Brief
Write out the entire listing below exactly, with the pictures left out.

Data excerpts
* * * * * * *

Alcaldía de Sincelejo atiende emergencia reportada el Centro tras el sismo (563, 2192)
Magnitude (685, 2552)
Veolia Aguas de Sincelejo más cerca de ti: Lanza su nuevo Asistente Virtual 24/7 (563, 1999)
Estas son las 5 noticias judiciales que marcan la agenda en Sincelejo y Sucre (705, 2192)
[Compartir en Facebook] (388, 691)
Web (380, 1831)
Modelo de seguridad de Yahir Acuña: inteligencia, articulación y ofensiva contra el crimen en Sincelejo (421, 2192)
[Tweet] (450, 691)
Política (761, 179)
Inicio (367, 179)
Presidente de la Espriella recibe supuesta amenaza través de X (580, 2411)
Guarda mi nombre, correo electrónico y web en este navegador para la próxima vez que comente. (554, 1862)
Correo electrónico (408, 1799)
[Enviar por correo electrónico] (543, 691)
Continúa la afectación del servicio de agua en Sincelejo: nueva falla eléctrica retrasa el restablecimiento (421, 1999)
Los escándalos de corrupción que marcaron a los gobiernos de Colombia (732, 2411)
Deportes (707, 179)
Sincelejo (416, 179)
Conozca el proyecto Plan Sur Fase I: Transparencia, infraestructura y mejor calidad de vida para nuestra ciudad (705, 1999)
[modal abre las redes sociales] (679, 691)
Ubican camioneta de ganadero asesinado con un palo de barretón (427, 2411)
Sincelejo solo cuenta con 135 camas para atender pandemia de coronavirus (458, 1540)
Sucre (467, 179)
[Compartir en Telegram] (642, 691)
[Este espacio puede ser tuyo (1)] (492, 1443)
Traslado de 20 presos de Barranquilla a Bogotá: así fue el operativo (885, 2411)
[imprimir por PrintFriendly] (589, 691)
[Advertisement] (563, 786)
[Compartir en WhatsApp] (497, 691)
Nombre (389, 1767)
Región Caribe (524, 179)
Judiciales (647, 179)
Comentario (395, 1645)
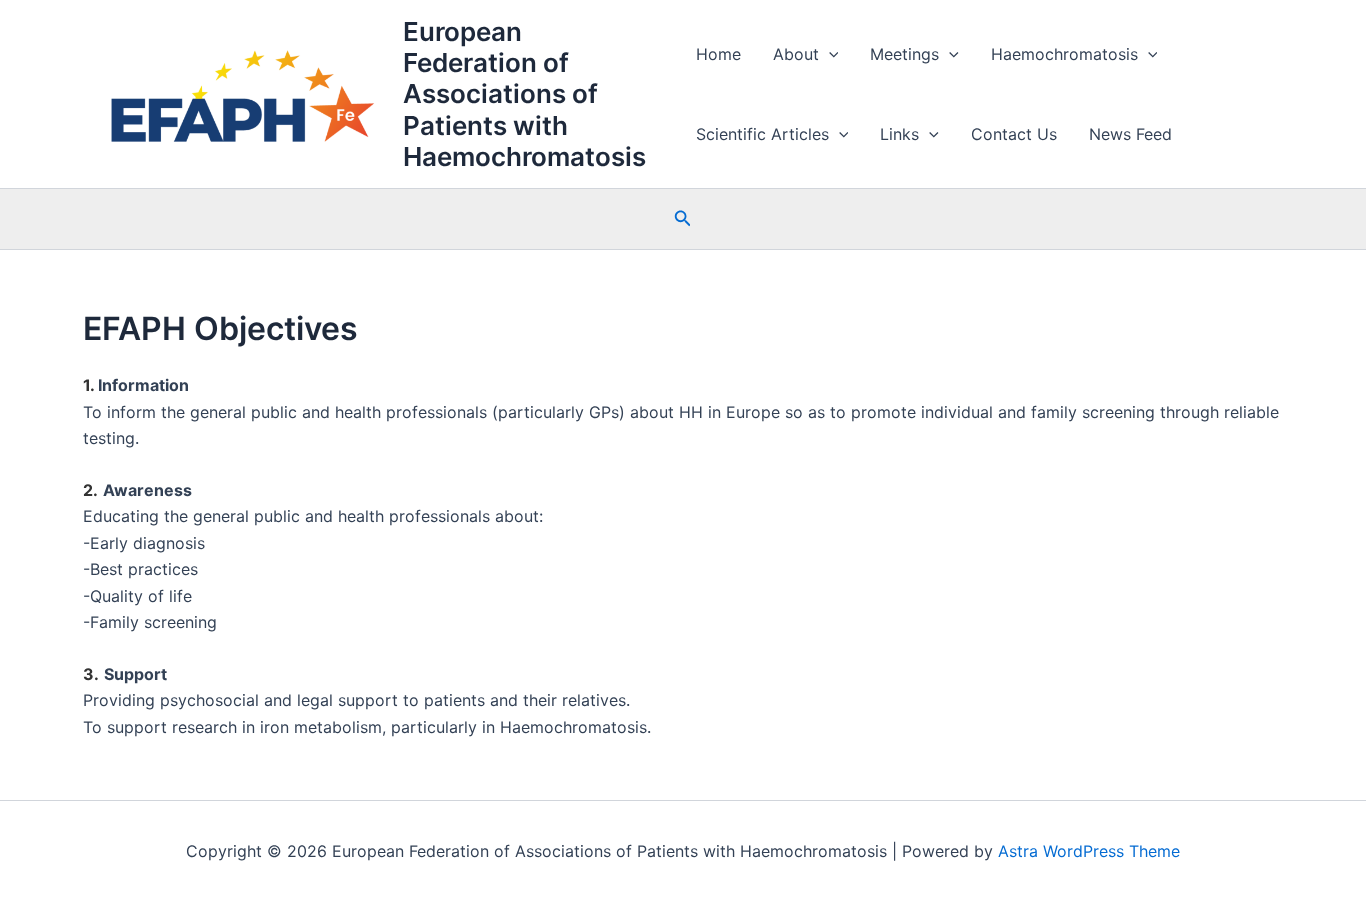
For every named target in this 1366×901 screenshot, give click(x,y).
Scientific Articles (762, 134)
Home (718, 54)
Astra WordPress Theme (1089, 851)
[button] (829, 54)
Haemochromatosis (1064, 54)
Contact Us (1014, 134)
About (796, 54)
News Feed (1130, 134)
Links (899, 134)
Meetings (904, 54)
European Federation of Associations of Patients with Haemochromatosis (524, 94)
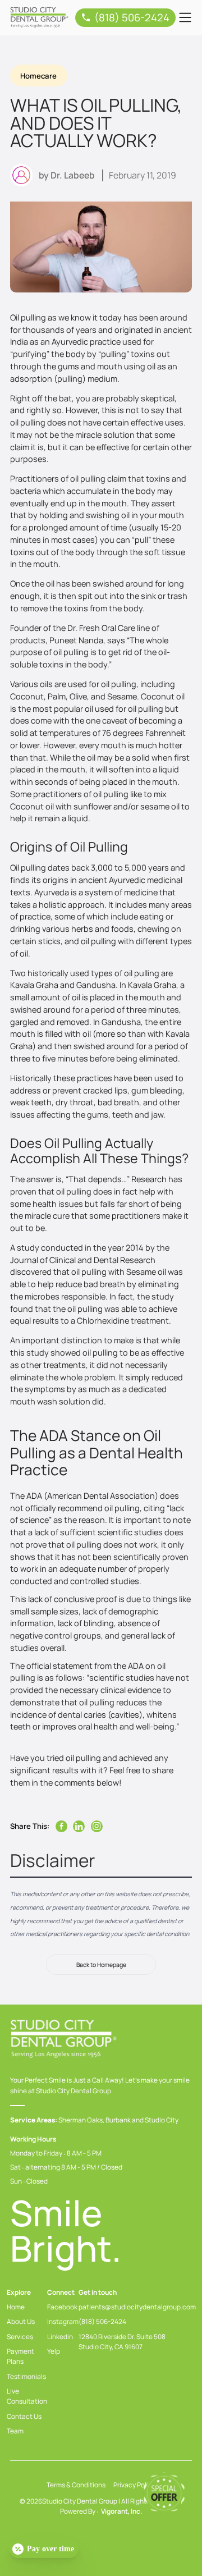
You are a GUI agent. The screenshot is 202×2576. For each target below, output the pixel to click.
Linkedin (60, 2336)
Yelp (53, 2351)
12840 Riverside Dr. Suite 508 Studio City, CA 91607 (122, 2341)
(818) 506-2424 (102, 2321)
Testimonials (26, 2376)
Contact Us (24, 2416)
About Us (21, 2321)
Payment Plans (20, 2356)
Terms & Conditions (76, 2485)
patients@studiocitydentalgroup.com (137, 2307)
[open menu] (185, 17)
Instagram (63, 2321)
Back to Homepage (101, 1964)
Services (20, 2336)
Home (16, 2307)
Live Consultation (27, 2396)
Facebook (62, 2307)
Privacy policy (134, 2485)
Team (15, 2431)
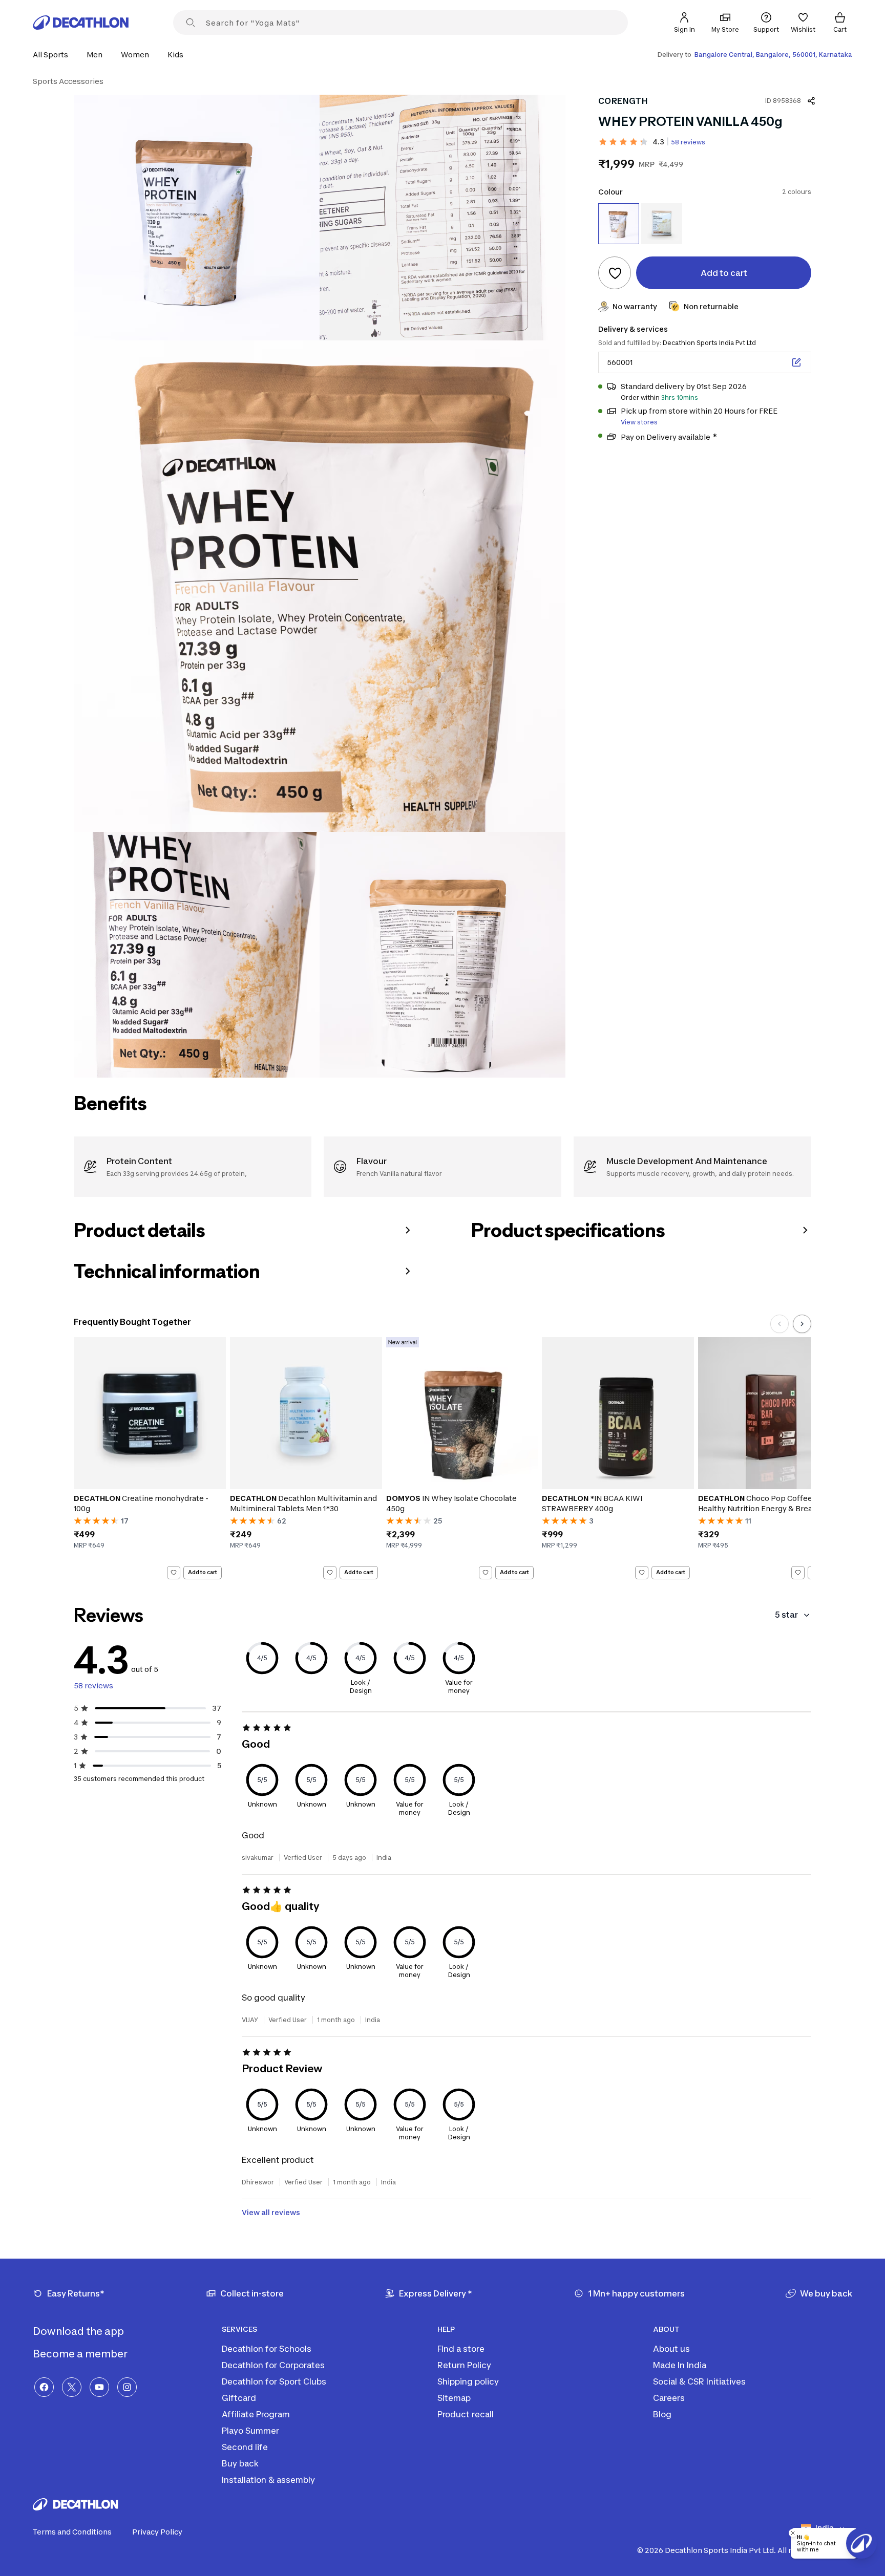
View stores (639, 422)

* * * * * * *

Answer section
Alcaldía de Sincelejo atiende emergencia reportada el Centro tras el sismo (563, 2192)
Magnitude (685, 2552)
Veolia Aguas de Sincelejo más cerca de ti: Lanza su nuevo Asistente Virtual 24/7 (563, 1999)
Estas son las 5 noticias judiciales que marcan la agenda en Sincelejo y Sucre (705, 2192)
[Compartir en Facebook] (388, 691)
Web (380, 1831)
Modelo de seguridad de Yahir Acuña: inteligencia, articulación y ofensiva contra el crimen en Sincelejo (421, 2192)
[Tweet] (450, 691)
Política (761, 179)
Inicio (367, 179)
Presidente de la Espriella recibe supuesta amenaza través de X (580, 2411)
Guarda mi nombre, correo electrónico y web en este navegador para la próxima vez que comente. (554, 1862)
Correo electrónico (408, 1799)
[Enviar por correo electrónico] (543, 691)
Continúa la afectación del servicio de agua en Sincelejo: nueva falla eléctrica retrasa el restablecimiento (421, 1999)
Los escándalos de corrupción que marcaron a los gobiernos de Colombia (732, 2411)
Deportes (707, 179)
Sincelejo (416, 179)
Conozca el proyecto Plan Sur Fase I: Transparencia, infraestructura y mejor calidad de vida para nuestra ciudad (705, 1999)
[modal abre las redes sociales] (679, 691)
Ubican camioneta de ganadero asesinado con un palo de barretón (427, 2411)
Sincelejo solo cuenta con 135 camas para atender pandemia de coronavirus (458, 1540)
Sucre (467, 179)
[Compartir en Telegram] (642, 691)
[Este espacio puede ser tuyo (1)] (492, 1443)
Traslado de 20 presos de Barranquilla a Bogotá: así fue el operativo (885, 2411)
[imprimir por PrintFriendly] (589, 691)
[Advertisement] (563, 786)
[Compartir en WhatsApp] (497, 691)
Nombre (389, 1767)
Región Caribe (524, 179)
Judiciales (647, 179)
Comentario (395, 1645)
For every named target in this 1366×901 screenshot, give click(x,y).
Scientific Articles (762, 134)
Home (718, 54)
Astra WordPress Theme (1089, 851)
[button] (829, 54)
Haemochromatosis (1064, 54)
Contact Us (1014, 134)
About (796, 54)
News Feed (1130, 134)
Links (899, 134)
Meetings (904, 54)
European Federation of Associations of Patients with Haemochromatosis (524, 94)
You are a GUI agent. The screenshot is 202×2576. For each target below, output the pixel to click.
Linkedin (60, 2336)
Yelp (53, 2351)
12840 Riverside Dr. Suite 508 Studio City, CA 91607 (122, 2341)
(818) 506-2424 (102, 2321)
Testimonials (26, 2376)
Contact Us (24, 2416)
About Us (21, 2321)
Payment Plans (20, 2356)
Terms & Conditions (76, 2485)
patients@studiocitydentalgroup.com (137, 2307)
[open menu] (185, 17)
Instagram (63, 2321)
Back to Homepage (101, 1964)
Services (20, 2336)
Home (16, 2307)
Live Consultation (27, 2396)
Facebook (62, 2307)
Privacy policy (134, 2485)
Team (15, 2431)
View stores (639, 422)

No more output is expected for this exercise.